### ENTRIES SUPPLIED ###
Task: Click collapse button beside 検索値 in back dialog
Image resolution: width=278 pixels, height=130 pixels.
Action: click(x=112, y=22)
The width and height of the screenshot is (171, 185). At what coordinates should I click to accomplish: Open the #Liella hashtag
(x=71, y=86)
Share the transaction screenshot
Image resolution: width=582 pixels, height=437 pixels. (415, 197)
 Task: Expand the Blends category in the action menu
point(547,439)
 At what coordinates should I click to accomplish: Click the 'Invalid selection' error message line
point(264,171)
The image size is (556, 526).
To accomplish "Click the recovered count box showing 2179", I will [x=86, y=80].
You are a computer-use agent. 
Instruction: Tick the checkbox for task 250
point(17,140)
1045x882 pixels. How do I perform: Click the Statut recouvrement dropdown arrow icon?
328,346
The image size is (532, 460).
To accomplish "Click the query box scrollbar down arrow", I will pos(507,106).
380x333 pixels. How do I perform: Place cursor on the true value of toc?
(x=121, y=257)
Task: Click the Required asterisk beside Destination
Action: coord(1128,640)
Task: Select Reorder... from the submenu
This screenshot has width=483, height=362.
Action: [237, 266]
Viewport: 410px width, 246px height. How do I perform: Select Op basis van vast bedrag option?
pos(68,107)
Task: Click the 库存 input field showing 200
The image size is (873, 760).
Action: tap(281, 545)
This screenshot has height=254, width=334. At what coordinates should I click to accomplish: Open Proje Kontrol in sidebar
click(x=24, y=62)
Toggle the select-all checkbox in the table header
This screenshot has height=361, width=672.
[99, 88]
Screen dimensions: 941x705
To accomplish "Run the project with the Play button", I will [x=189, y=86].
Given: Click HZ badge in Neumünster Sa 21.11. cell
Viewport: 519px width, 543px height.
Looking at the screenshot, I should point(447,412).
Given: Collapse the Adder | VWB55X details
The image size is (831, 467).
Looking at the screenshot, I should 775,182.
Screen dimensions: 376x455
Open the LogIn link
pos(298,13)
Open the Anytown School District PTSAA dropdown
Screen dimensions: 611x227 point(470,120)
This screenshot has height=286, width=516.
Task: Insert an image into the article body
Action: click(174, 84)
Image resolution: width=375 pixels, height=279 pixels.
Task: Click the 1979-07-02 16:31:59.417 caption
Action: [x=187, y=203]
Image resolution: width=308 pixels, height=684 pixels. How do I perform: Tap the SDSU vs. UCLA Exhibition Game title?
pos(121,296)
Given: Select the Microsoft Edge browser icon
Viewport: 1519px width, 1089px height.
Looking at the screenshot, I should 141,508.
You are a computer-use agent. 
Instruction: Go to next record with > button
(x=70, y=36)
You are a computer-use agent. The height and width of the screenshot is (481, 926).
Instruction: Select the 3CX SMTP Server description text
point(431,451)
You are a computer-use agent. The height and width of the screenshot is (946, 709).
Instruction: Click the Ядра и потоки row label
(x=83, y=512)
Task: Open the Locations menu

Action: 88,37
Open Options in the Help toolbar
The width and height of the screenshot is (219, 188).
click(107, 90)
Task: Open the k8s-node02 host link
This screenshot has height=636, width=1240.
###
EXERCISE: Rewrite every line of the material above as a JSON list of strings, one string per line, leaving out blank lines.

RESPONSE TO THE TASK:
[
  "Task: Click collapse button beside 検索値 in back dialog",
  "Image resolution: width=278 pixels, height=130 pixels.",
  "Action: click(x=112, y=22)",
  "The width and height of the screenshot is (171, 185). At what coordinates should I click to accomplish: Open the #Liella hashtag",
  "(x=71, y=86)",
  "Share the transaction screenshot",
  "Image resolution: width=582 pixels, height=437 pixels. (415, 197)",
  " Task: Expand the Blends category in the action menu",
  "point(547,439)",
  " At what coordinates should I click to accomplish: Click the 'Invalid selection' error message line",
  "point(264,171)",
  "The image size is (556, 526).",
  "To accomplish \"Click the recovered count box showing 2179\", I will [x=86, y=80].",
  "You are a computer-use agent. ",
  "Instruction: Tick the checkbox for task 250",
  "point(17,140)",
  "1045x882 pixels. How do I perform: Click the Statut recouvrement dropdown arrow icon?",
  "328,346",
  "The image size is (532, 460).",
  "To accomplish \"Click the query box scrollbar down arrow\", I will pos(507,106).",
  "380x333 pixels. How do I perform: Place cursor on the true value of toc?",
  "(x=121, y=257)",
  "Task: Click the Required asterisk beside Destination",
  "Action: coord(1128,640)",
  "Task: Select Reorder... from the submenu",
  "This screenshot has width=483, height=362.",
  "Action: [237, 266]",
  "Viewport: 410px width, 246px height. How do I perform: Select Op basis van vast bedrag option?",
  "pos(68,107)",
  "Task: Click the 库存 input field showing 200",
  "The image size is (873, 760).",
  "Action: tap(281, 545)",
  "This screenshot has height=254, width=334. At what coordinates should I click to accomplish: Open Proje Kontrol in sidebar",
  "click(x=24, y=62)",
  "Toggle the select-all checkbox in the table header",
  "This screenshot has height=361, width=672.",
  "[99, 88]",
  "Screen dimensions: 941x705",
  "To accomplish \"Run the project with the Play button\", I will [x=189, y=86].",
  "Given: Click HZ badge in Neumünster Sa 21.11. cell",
  "Viewport: 519px width, 543px height.",
  "Looking at the screenshot, I should point(447,412).",
  "Given: Collapse the Adder | VWB55X details",
  "The image size is (831, 467).",
  "Looking at the screenshot, I should 775,182.",
  "Screen dimensions: 376x455",
  "Open the LogIn link",
  "pos(298,13)",
  "Open the Anytown School District PTSAA dropdown",
  "Screen dimensions: 611x227 point(470,120)",
  "This screenshot has height=286, width=516.",
  "Task: Insert an image into the article body",
  "Action: click(174, 84)",
  "Image resolution: width=375 pixels, height=279 pixels.",
  "Task: Click the 1979-07-02 16:31:59.417 caption",
  "Action: [x=187, y=203]",
  "Image resolution: width=308 pixels, height=684 pixels. How do I perform: Tap the SDSU vs. UCLA Exhibition Game title?",
  "pos(121,296)",
  "Given: Select the Microsoft Edge browser icon",
  "Viewport: 1519px width, 1089px height.",
  "Looking at the screenshot, I should 141,508.",
  "You are a computer-use agent. ",
  "Instruction: Go to next record with > button",
  "(x=70, y=36)",
  "You are a computer-use agent. The height and width of the screenshot is (481, 926).",
  "Instruction: Select the 3CX SMTP Server description text",
  "point(431,451)",
  "You are a computer-use agent. The height and width of the screenshot is (946, 709).",
  "Instruction: Click the Ядра и потоки row label",
  "(x=83, y=512)",
  "Task: Open the Locations menu",
  "Action: 88,37",
  "Open Options in the Help toolbar",
  "The width and height of the screenshot is (219, 188).",
  "click(107, 90)",
  "Task: Open the k8s-node02 host link",
  "This screenshot has height=636, width=1240."
]